Task to complete ▸ Take every line from the records below that includes the word "agent".

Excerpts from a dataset
^^^^^^^^^^^^^^^^

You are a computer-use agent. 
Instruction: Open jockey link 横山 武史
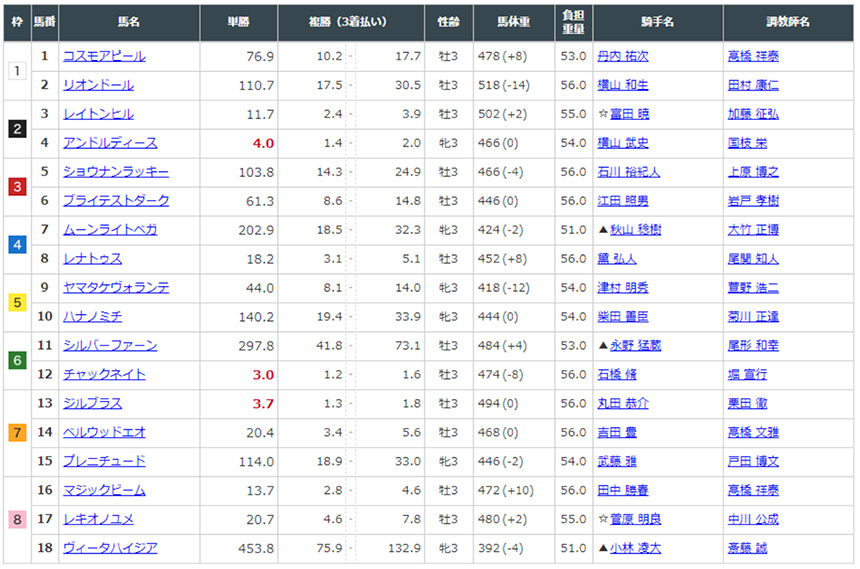[x=622, y=143]
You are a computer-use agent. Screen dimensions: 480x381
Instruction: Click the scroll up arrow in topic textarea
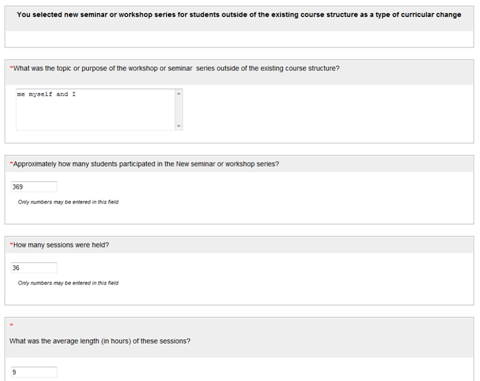coord(179,94)
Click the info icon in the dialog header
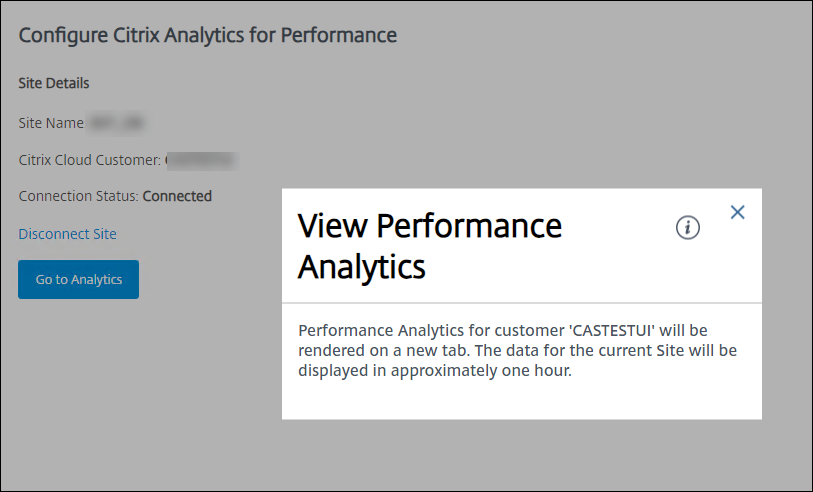The image size is (813, 492). coord(687,228)
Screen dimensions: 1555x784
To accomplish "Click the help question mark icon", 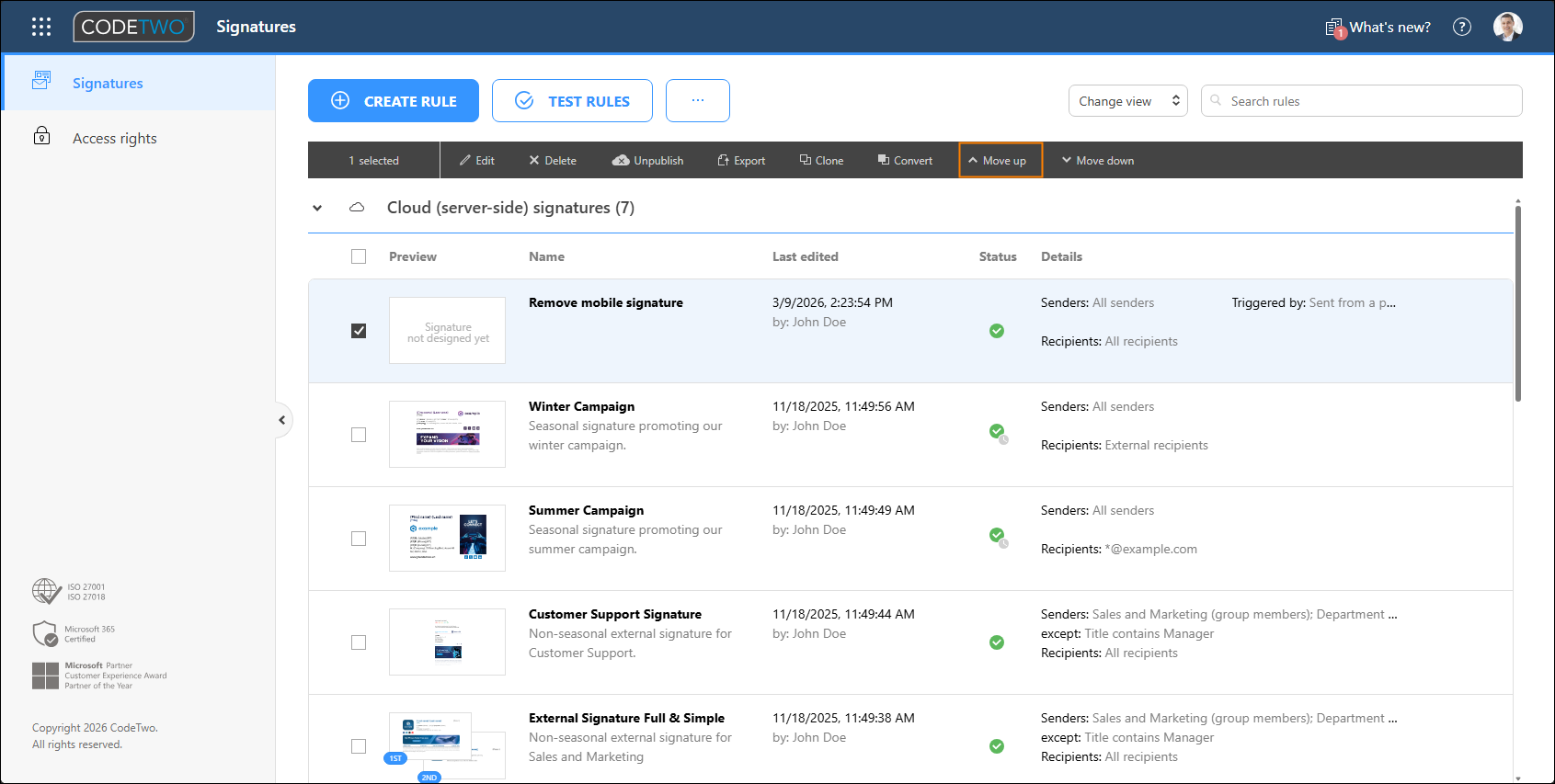I will 1462,27.
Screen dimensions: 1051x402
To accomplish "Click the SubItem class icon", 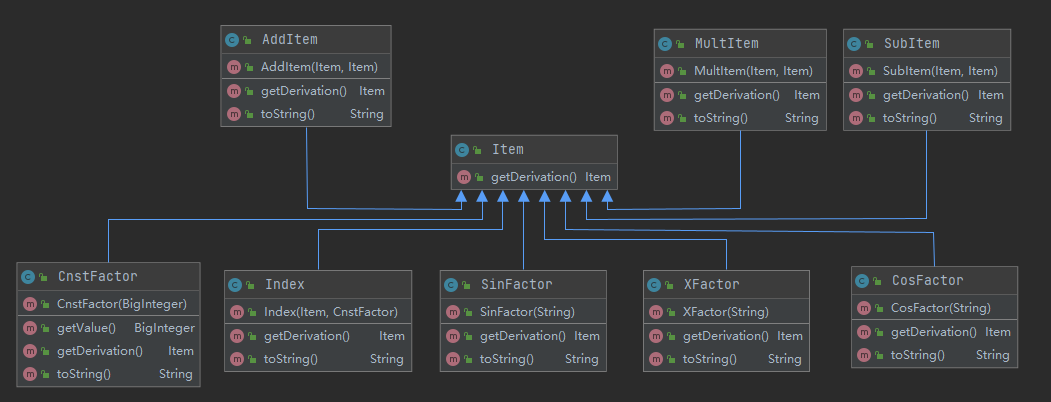I will click(854, 44).
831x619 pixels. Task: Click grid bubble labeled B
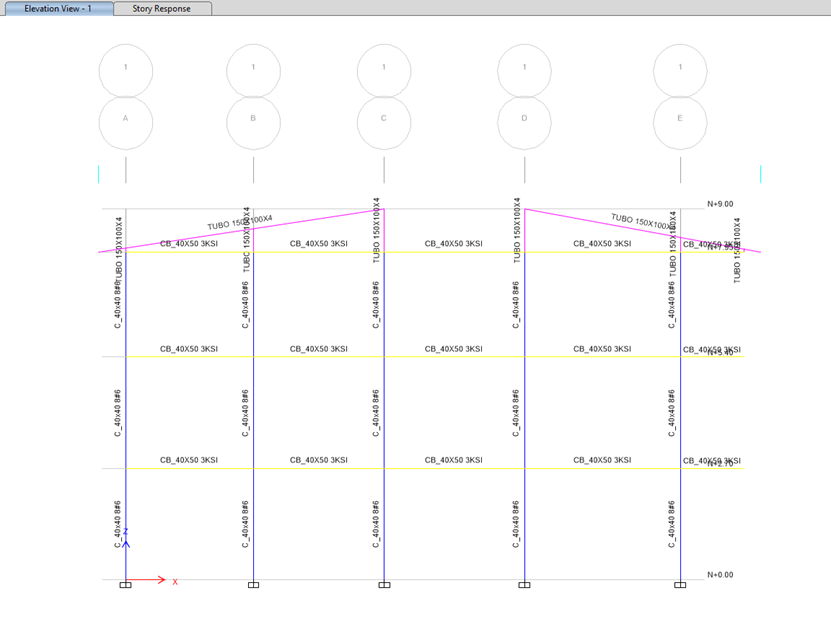253,123
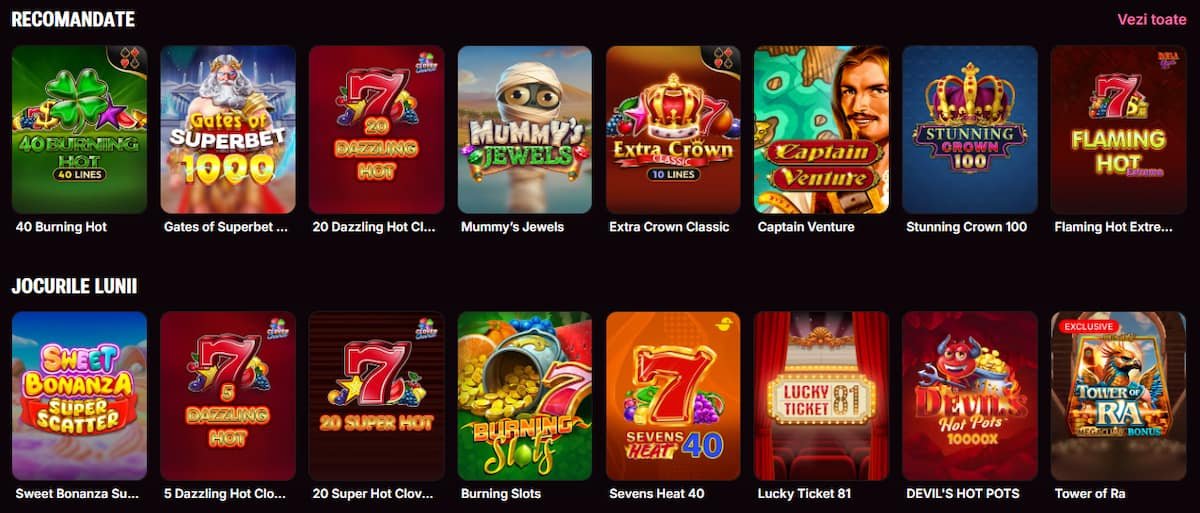Launch Gates of Superbet 1000 game
Image resolution: width=1200 pixels, height=513 pixels.
pyautogui.click(x=228, y=129)
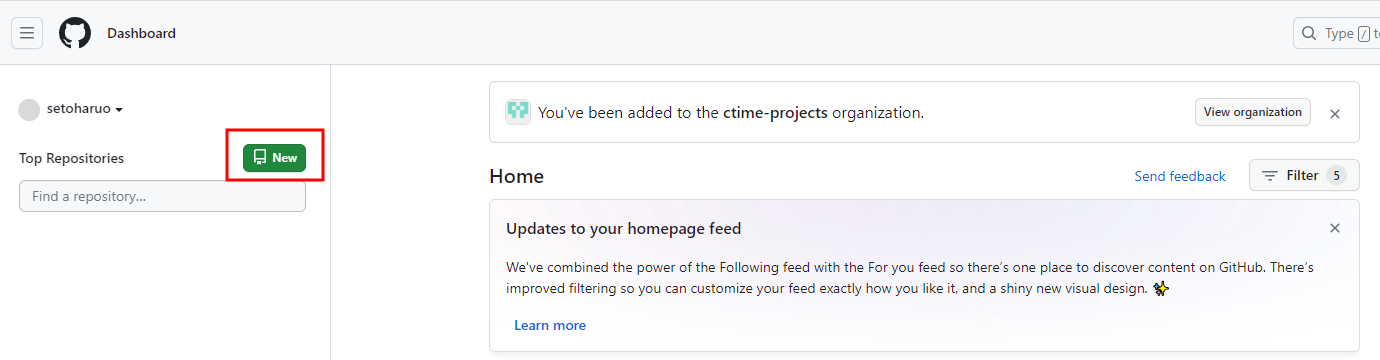Click the View organization button

1253,112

^^^^^^^^^^^^^^^^

Task solution ▸
You are a computer-use agent. 
You are a computer-use agent. Screen dimensions: 480x381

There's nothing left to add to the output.